From left to right: Ish, Flash, Chel, and Poppy
All of our speakers agreed on how difficult it was to tell friends and family in RL when they were first diagnosed. And two of them have direct experience of being supported through their treatment by the friends they've made in SL, and by the support group that meets weekly in Hope Haven.
Chel, who is studying for her PhD, has only recently been diagnosed with cancer and is still discussing with her doctors what is the best course of action to take in her treatment. When she first heard the news she walked around like a zombie for the first few days. She ended up telling a friend in SL who suggested coming the cancer support meetings . At first she was very angry " ... wanting to cuss up a storm yelling at everything". But now, she says, "If it wasn’t for my friends in SL and the support group in Sl I don’t know if I would of had the strength I have to make the decisions I have made I thank everyone of them. I haven’t told many in my RL due to my need to keep my health very private. However those that do know are very supportive and I thank my lucky stars to have everyone of them."
Chel is determined to continue her schooling and to fulfil her love of travel. "I hold on to those dreams. Someone once gave me a keychain that said 'Those that dare to can make a dream come true' ... those are very strong words to me ... this is one of my strengths to look forward to my dreams."

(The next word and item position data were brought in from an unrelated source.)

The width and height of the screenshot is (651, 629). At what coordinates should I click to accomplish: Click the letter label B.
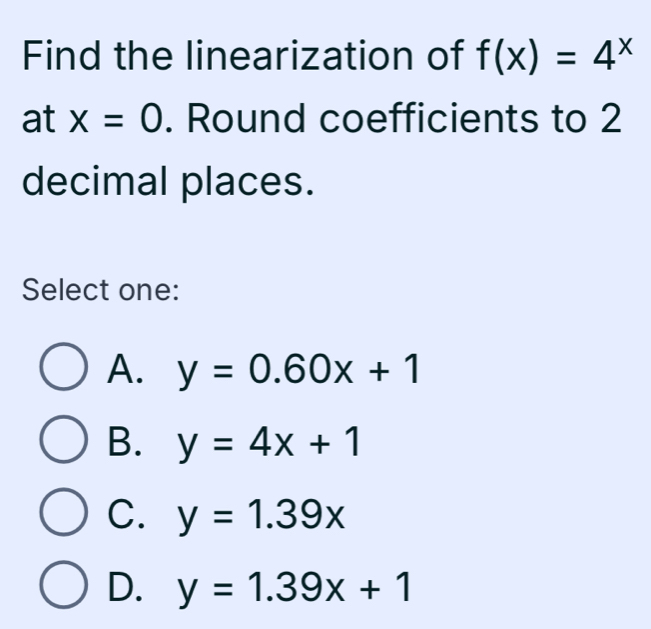(125, 442)
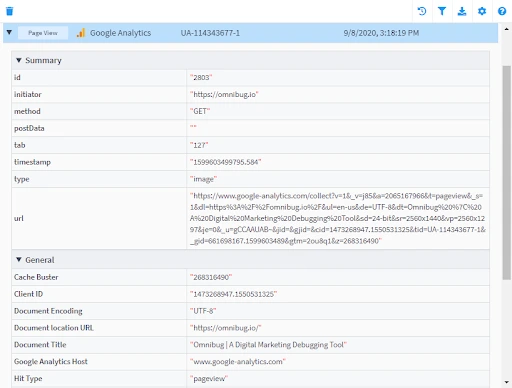Collapse the Summary section
This screenshot has height=388, width=512.
(19, 60)
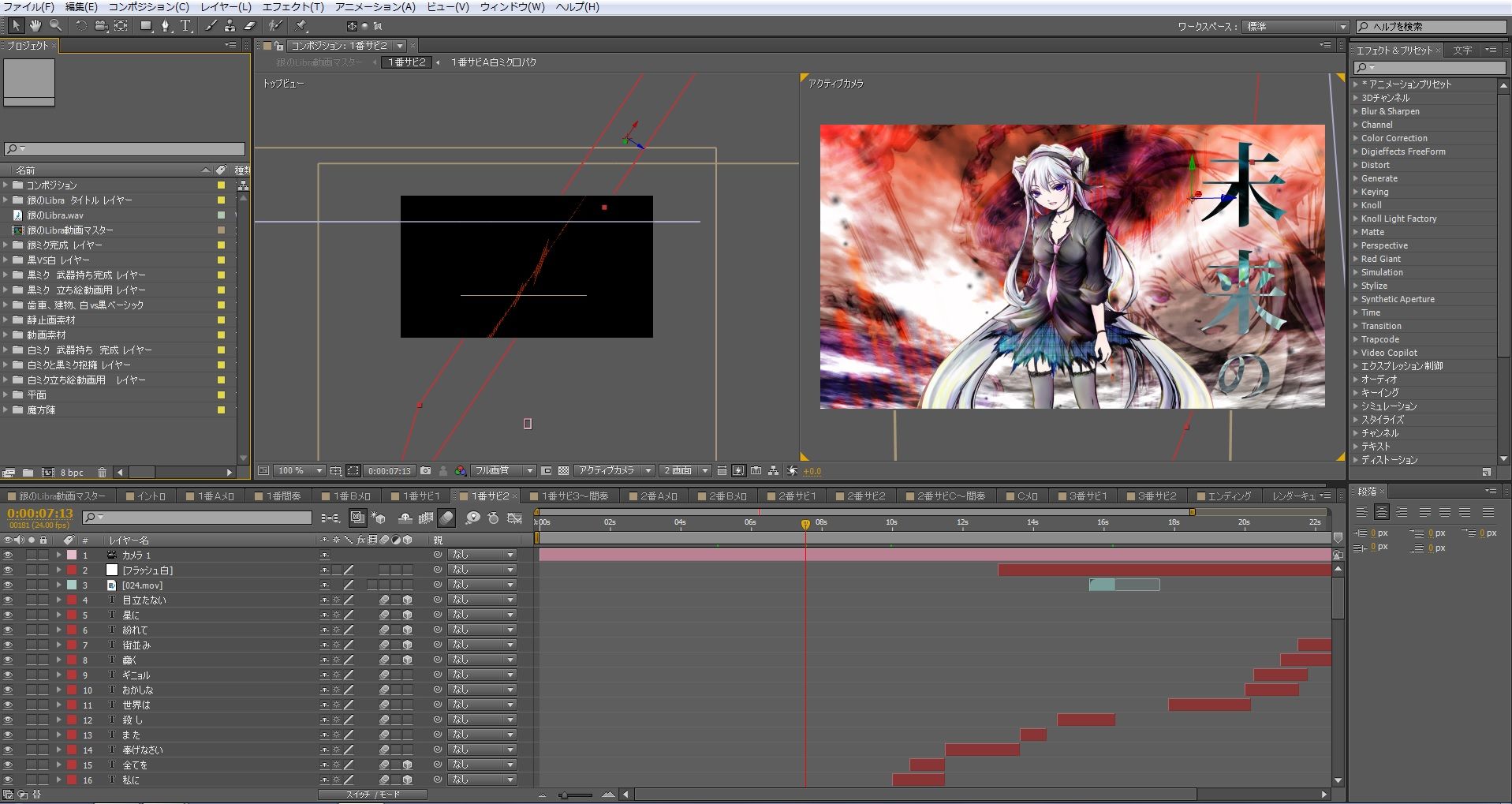Take a snapshot of the composition view
The height and width of the screenshot is (804, 1512).
click(x=426, y=471)
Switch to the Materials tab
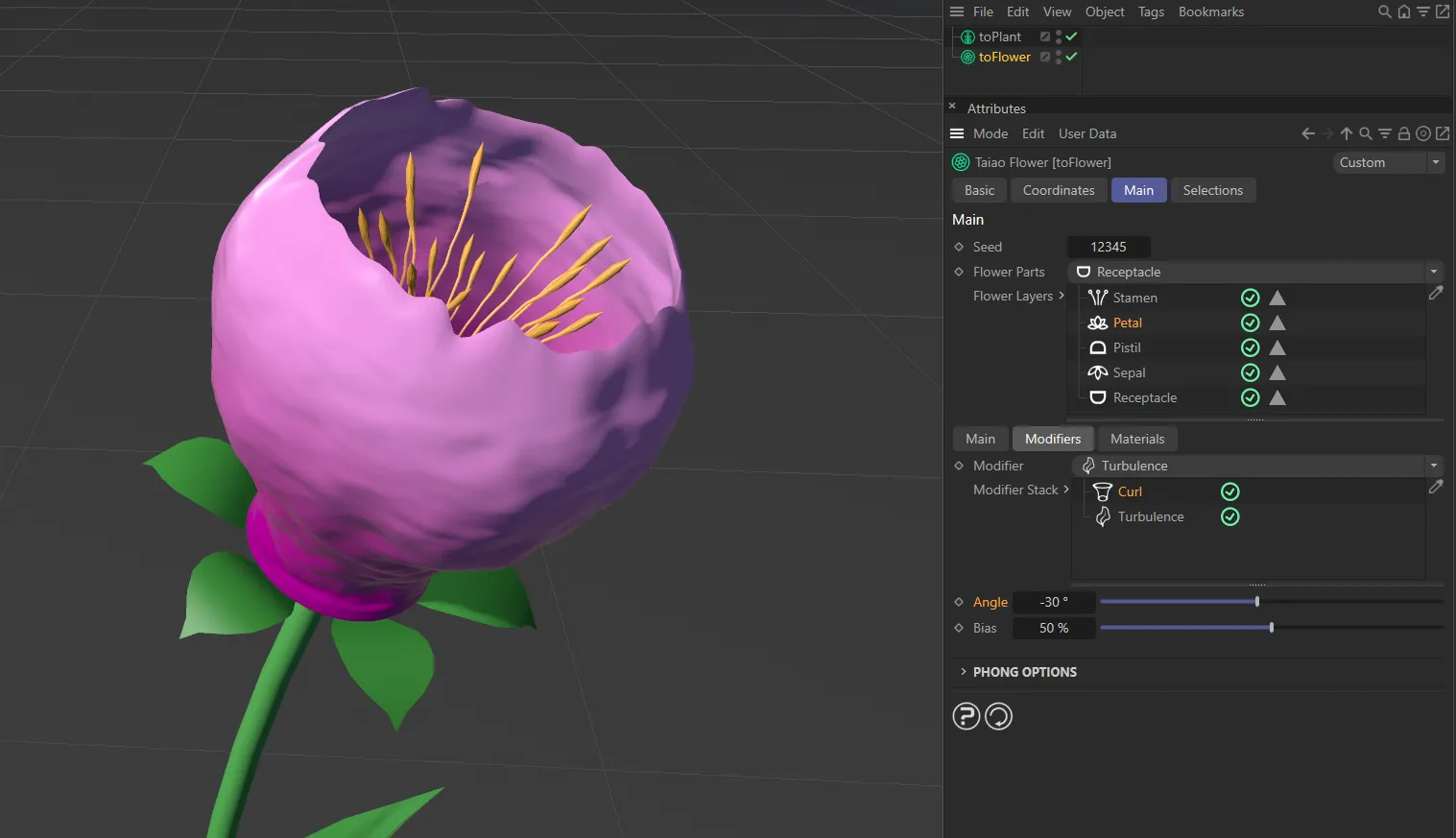Screen dimensions: 1456x838 (x=1137, y=439)
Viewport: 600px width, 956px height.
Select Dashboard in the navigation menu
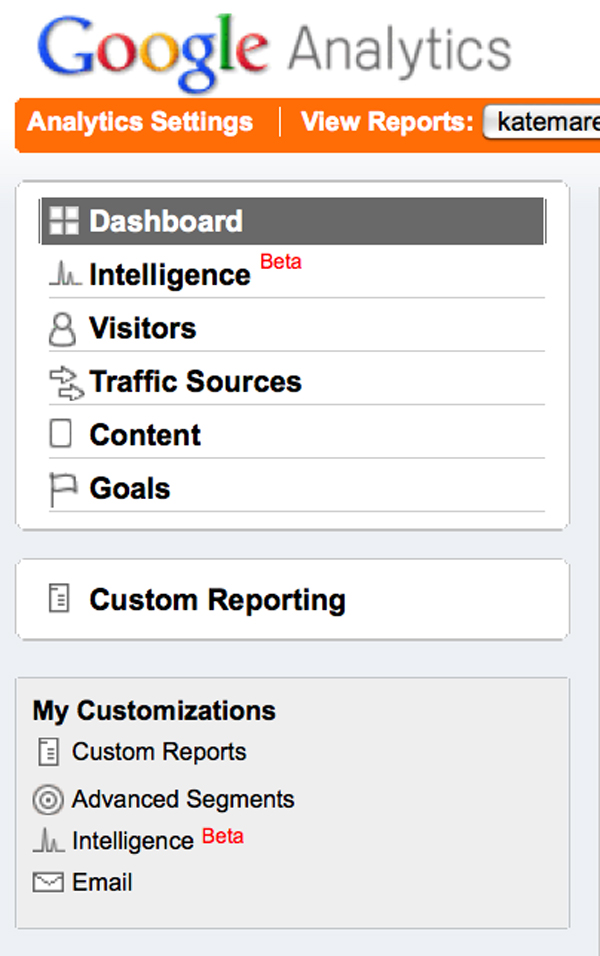(x=166, y=221)
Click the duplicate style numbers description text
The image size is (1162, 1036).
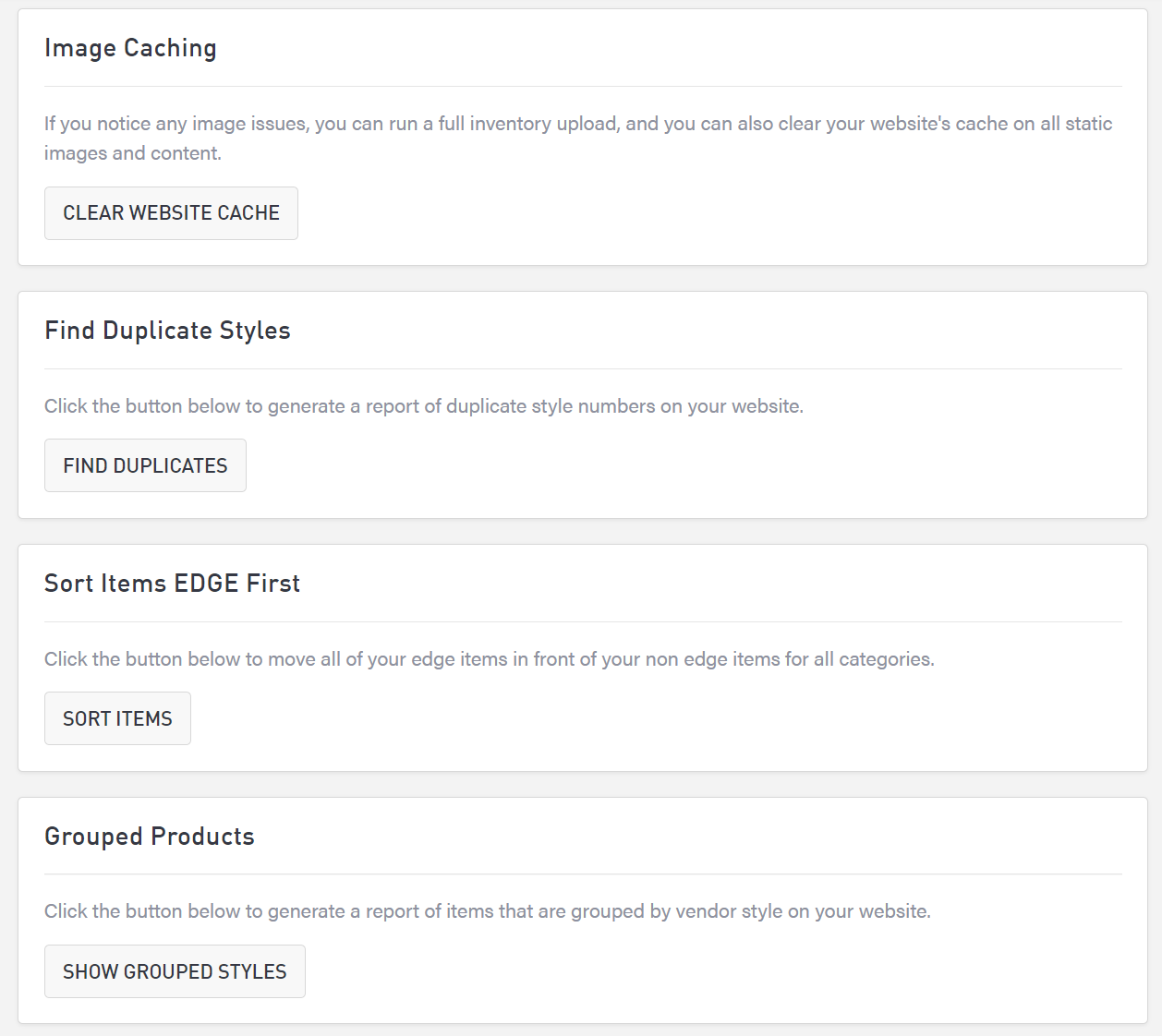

Flash Alcott is now a regular participant in the weekly support meetings and has helped facilitate these sessions, but he describes himself as "... a very .. intensely .. private person" who found it very hard at first to share his cancer diagnosis with anyone. The first two people he told were the father of one of his daughter's schoolfriends, and the "young, hip" hospital chaplain with whom he now has coffee every couple of weeks. And the third?
"Several months ago I 'happened' upon the American Cancer Society Island. It was late one evening and I ran into something that charmed me -- little paper bags with illuminating candle inside (OK, SL versions of these things). You could dedicate a 'luminaria' to a loved one lost to cancer. Anyway, I was 'lighting' one for both my mom and dad and another avatar floated by. I told her I was touched by the simplicity and beauty of these things -- and we started talking. She was a great listener and pretty soon I was sharing - with an avatar I'd never met (and I'm not even sure if I even bothered to look at her profile) - incredibly private stuff about my health. I talked her ears off, I suspect ... but she listened. And she gave me suggestions about things to do, people to talk with. That person - you might have guessed - was Poppy ... All of which led me to a suggestion she made -- becoming involved with the ACS Second Life community. A community that has become one of my strongest sources of support."
(ahem ...)
Flash is now in the middle of his treatment and went on to say "... what I've learned from these people is that human contact is so so so terribly important. That we need to help each other."
Ishtar has now completed her cancer treatment and her prognosis is good. But she remembers that when she heard the diagnosis she felt very alone, and then realized that she had to be the one to tell the people she loved. She attributes getting through it in a large part to her mother, her dog, and her sense of humor ... she made us all laugh with her description of how she managed to tuck away her shunt in her bra ... and how she was chased out of the nuclear medicine corridor because "our giggling was disrupting things".
During the discussion that followed, The Sojourner made the interesting point that different health support groups seem to prefer different approaches. Some, like ours, benefit from having a regular meeting schedule. Others (and she gave the example of stroke survivors) tend not to want regular support, as that can remind them of what they can't control, but do want a crisis line where they can get immediate attention. As Gentle Heron added: "Some of us need routine. Some of us need help when we need it."
Ish is now a team captain for Relay For Life of Second Life. I'll let her have the last word: "Support comes in many ways but one I missed out on was the American Cancer Society and Relay For Life. In so many ways I wish I'd had my wits about me and contacted them. It would have done me so much good to meet others with cancer, and especially survivors. I'm so delighted to be involved now and help others battling cancer."